Market players are used to very quick bounces as dip buyers jump on even minor weakness, so a day like today can feel much more negative than it really is. The dip buyers did well on the open yesterday, but the weak close has cooled them off a bit this morning.
The main problem today is that breadth has turned down and is now running around 2-to-1 negative. We still have gold and mining running, but oils reversed hard and Amazon (AMZN) is pulling back steadily after the huge gap. There still isn't much interest in big-cap technology despite the efforts of Facebook (FB) and AMZN. (Facebook is part of TheStreet's Action Alerts PLUS portfolio. Amazon is part of the Growth Seeker portfolio.)
Action like this tends to get the bears very excited very quickly. They want to declare that it's the start of the long-awaited correction and tend to conclude that routine pullbacks are something much more dire. The big problem the bears have had is the inability to produce sustained downside momentum. They have a victory or two and are unable to build on it.
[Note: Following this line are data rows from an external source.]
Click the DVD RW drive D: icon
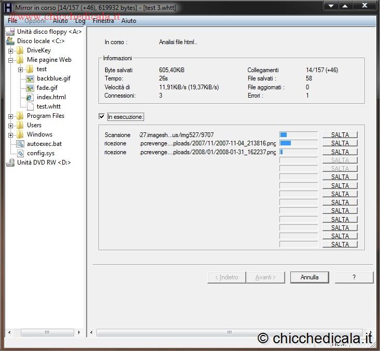This screenshot has width=380, height=351. (x=10, y=163)
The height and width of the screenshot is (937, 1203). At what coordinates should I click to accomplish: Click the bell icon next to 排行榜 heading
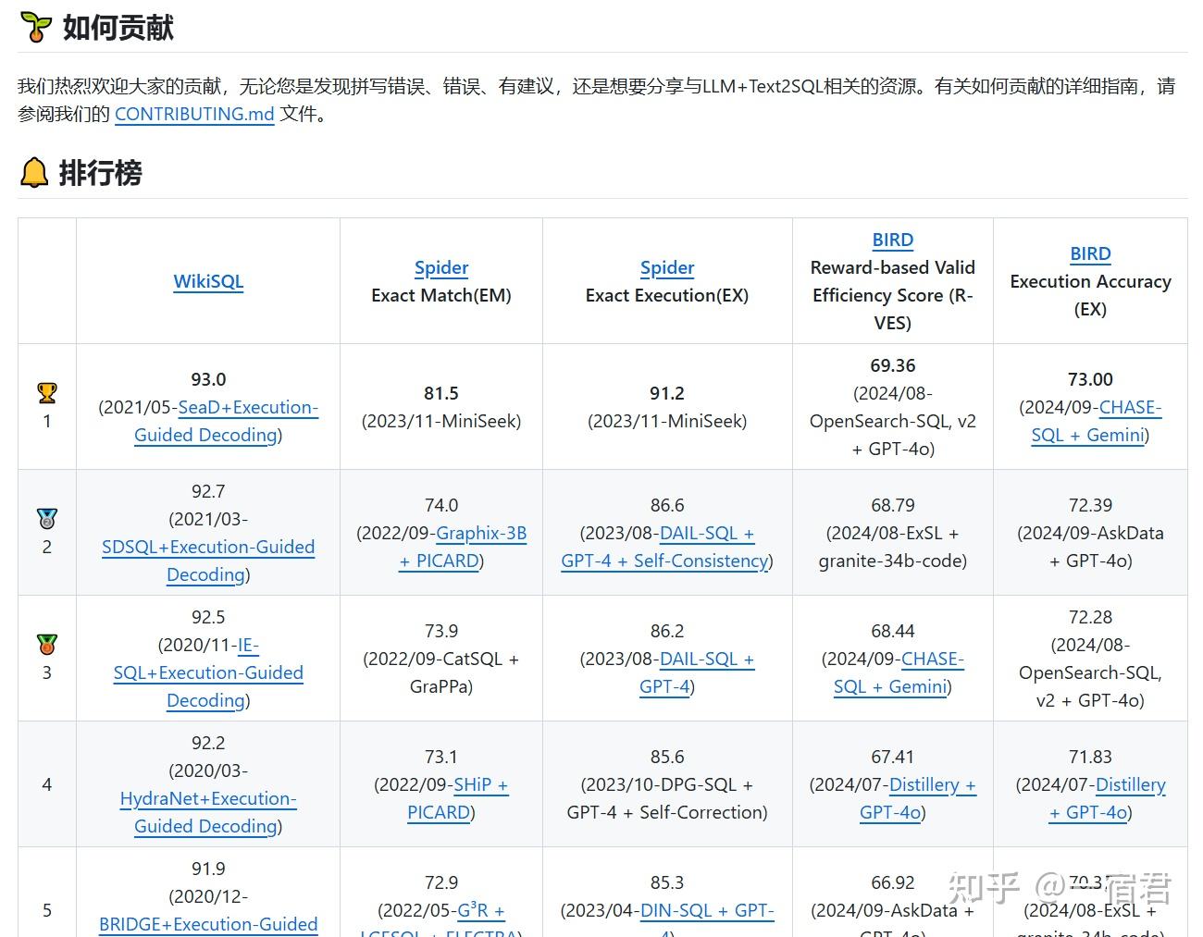(33, 172)
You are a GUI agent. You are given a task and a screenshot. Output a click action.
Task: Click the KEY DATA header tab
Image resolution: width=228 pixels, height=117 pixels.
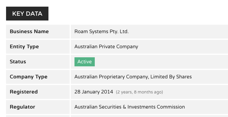27,14
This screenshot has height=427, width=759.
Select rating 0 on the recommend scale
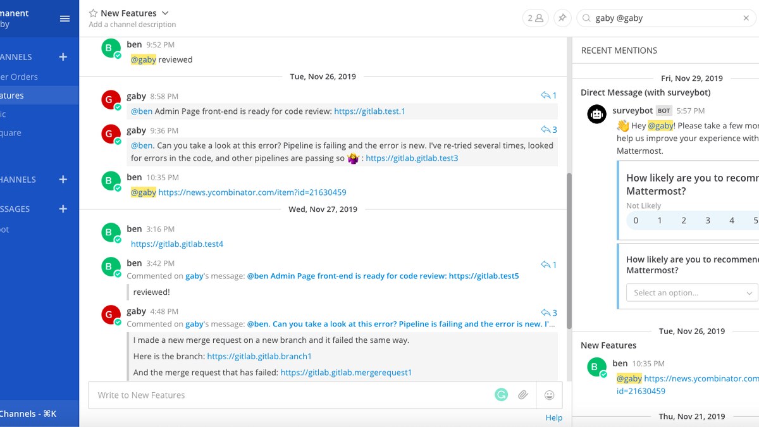[636, 220]
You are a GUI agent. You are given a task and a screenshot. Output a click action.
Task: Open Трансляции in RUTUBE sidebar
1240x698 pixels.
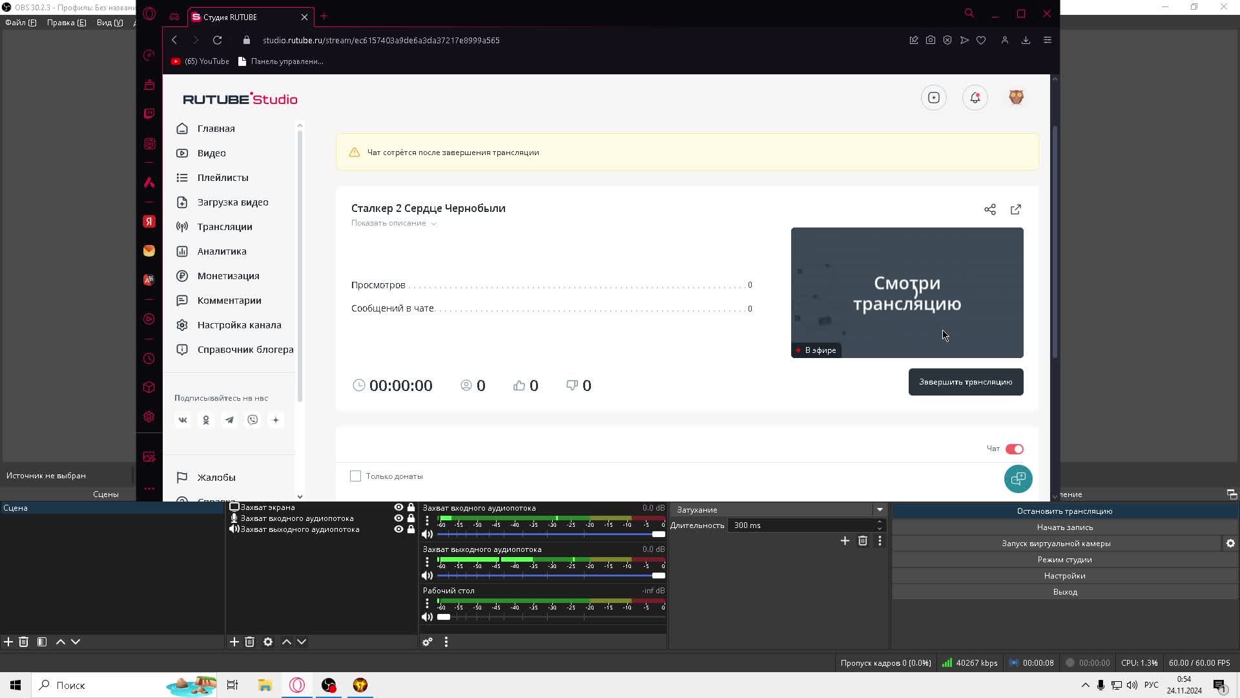coord(224,227)
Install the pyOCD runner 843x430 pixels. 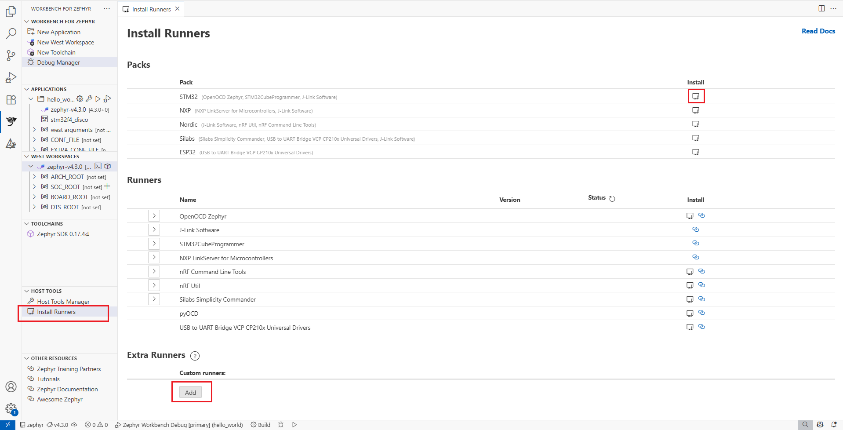point(690,313)
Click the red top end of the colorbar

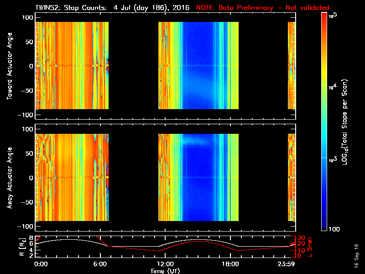(x=324, y=16)
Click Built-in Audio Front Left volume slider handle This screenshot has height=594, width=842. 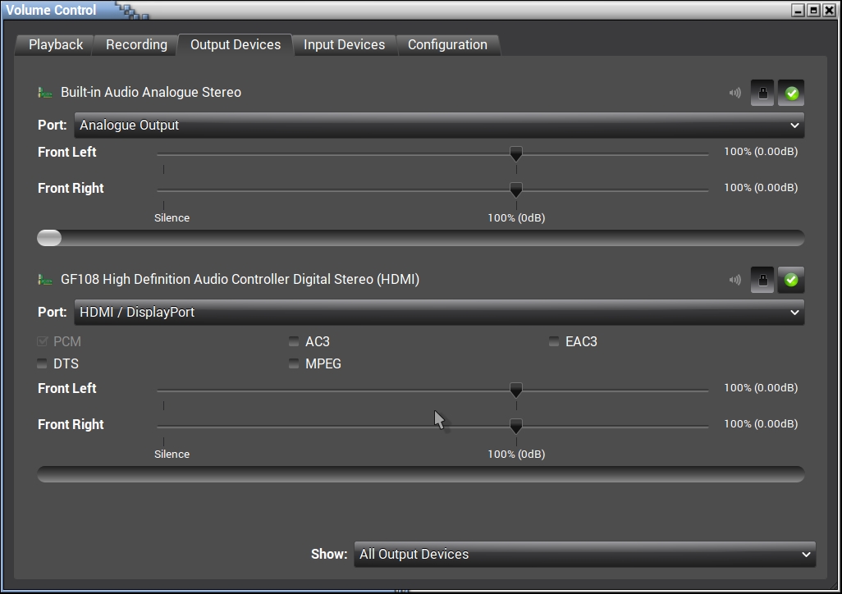point(515,153)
The problem is that they aren't a match for the central bankers who are sure to pop up very fast when there is any weakness.
Right now the Bank of Japan gave the bears a little opening. That is compounded by some rotational action, but I don't yet see any major change in market character. In fact, I'll be looking for some dovish comments in the next week or so to put a bid back under the market.
At this point, all I see is some healthy corrective action. It used to be pretty routine in the old days when the dip buyers weren't so aggressive, but the structure of the market has shifted and now even minor weakness is viewed as a major event since it is so rare.
I'm not doing much today, but I do like that a number of individual charts are pulling back. Names such as recent stocks of the week DRD Gold (DRD) and Teck Resources (TCK) are going parabolic, but outside of that there isn't much of interest right now.